Para facilitar a coleta dos votos, haverá urnas itinerantes nas escolas públicas e privadas. A União Municipal dos Estudantes Secundaristas (Umesb) será a responsável pela mobilização nas instituições educacionais.
Os sindicatos também vão correr as bases para que os trabalhadores se manifestem sobre a Alca. Uma outra opção é o Calçadão da Batista. Uma urna estará disponível na quadra 6, de segunda a sexta-feira, das 9h às 17h.
As cédulas vão trazer impressas três perguntas: 1 - O governo brasileiro deve assinar o tratado da Alca?; 2 - O governo brasileiro deve continuar participando das negociações da Alca; 3 - O governo brasileiro deve entregar uma parte do nosso território - a Base de Alcântara (MA) - para o controle militar dos Estados Unidos?
O que é a Alca?
Embora tenha sido formalizada há sete anos, a Área de Livre Comércio das Américas somente agora começa a chamar a atenção dos brasileiros para uma discussão mais aprofundada.

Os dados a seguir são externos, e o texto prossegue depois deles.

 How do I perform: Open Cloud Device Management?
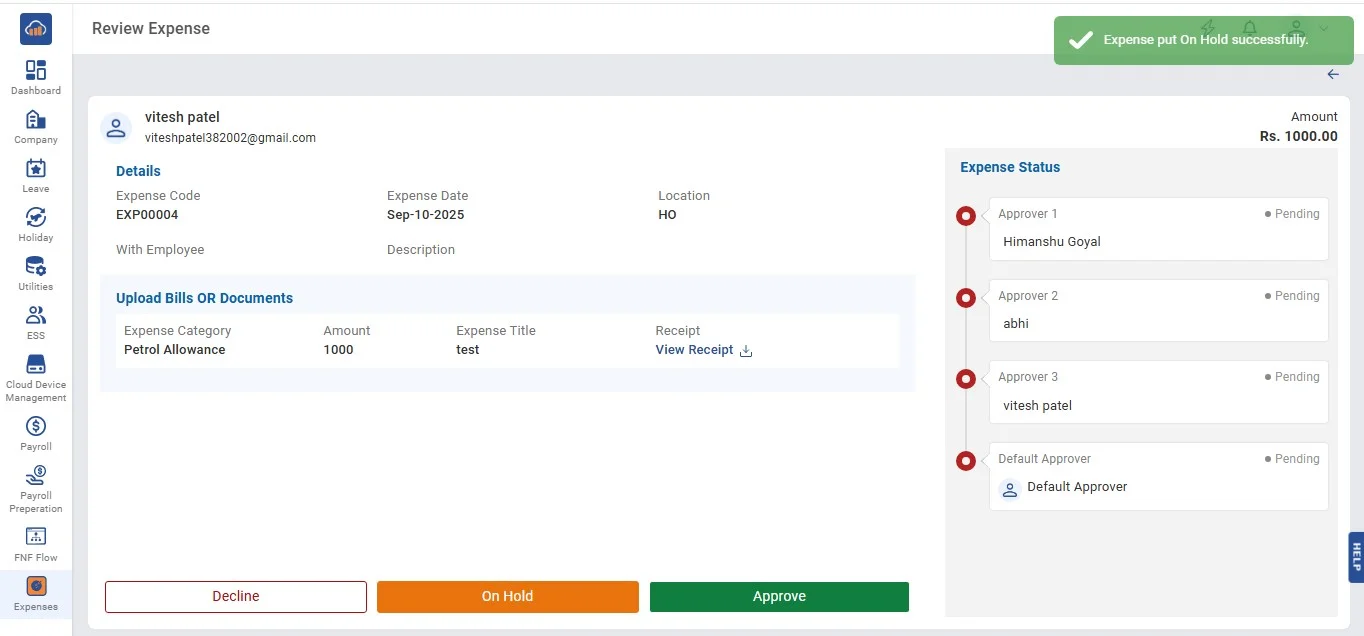click(36, 376)
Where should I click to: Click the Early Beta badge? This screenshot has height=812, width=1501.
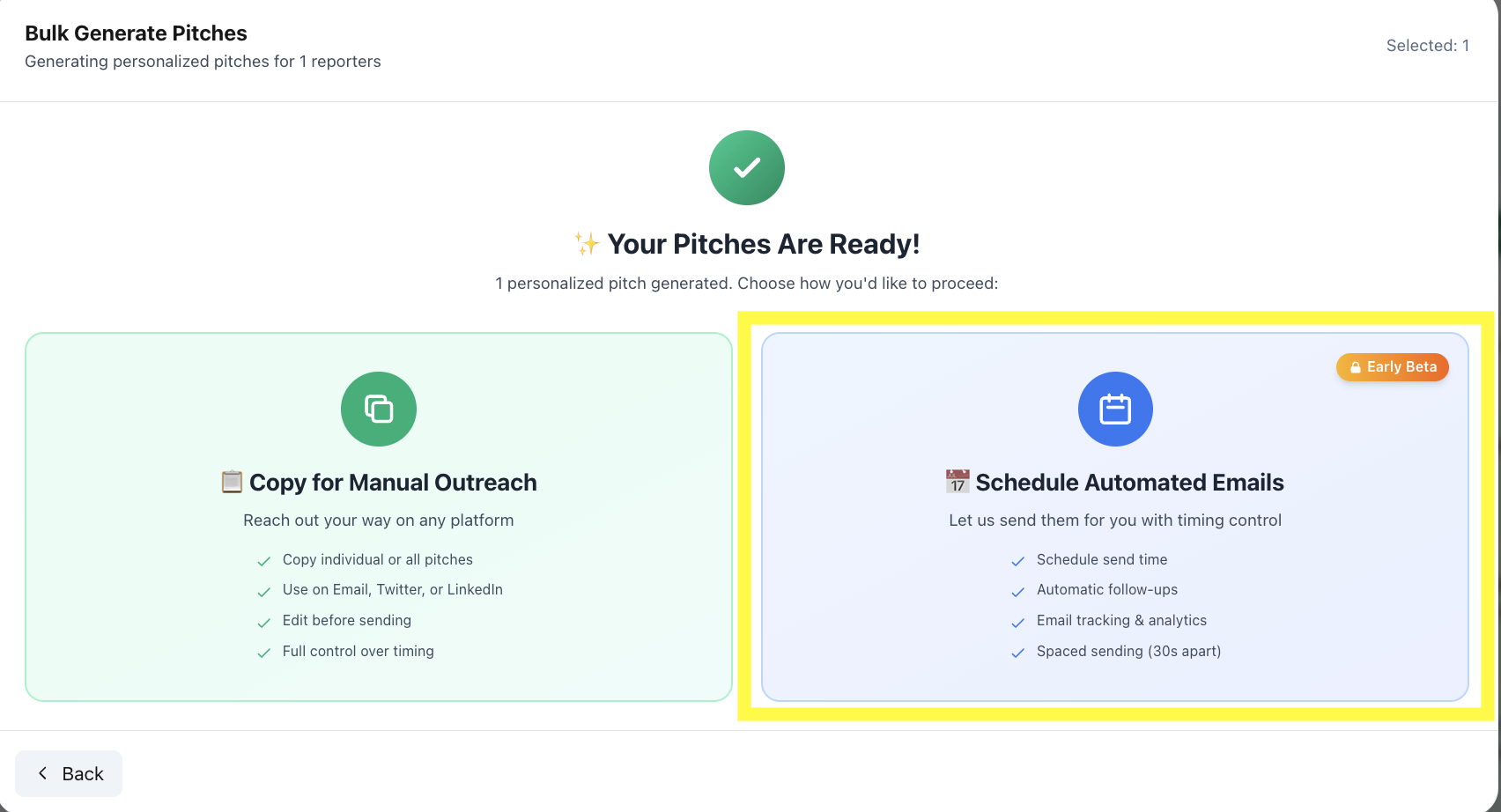coord(1392,367)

As incertezas sobre as vantagens e desvantagens do Brasil aderir ao bloco econômico acabaram unindo os segmentos organizados da sociedade.
Formada por 34 países, que juntos somam um mercado de 800 milhões de pessoas e um Produto Interno Bruto (PIB) de US$ 11 trilhões, a Alca deverá ser a maior zona de livre comércio do mundo.
O bloco inicia-se no Alasca (extremo Norte da América) e atravessa todo o continente americano - inclusive os países do Caribe (a exceção de Cuba) - até chegar a Patagônia (extremo sul, na Argentina).
As negociações para aparar diferenças entre os 34 países avançam e, se não houver surpresa, a partir de janeiro de 2005 as barreiras alfandegárias no bloco vão fazer parte do passado.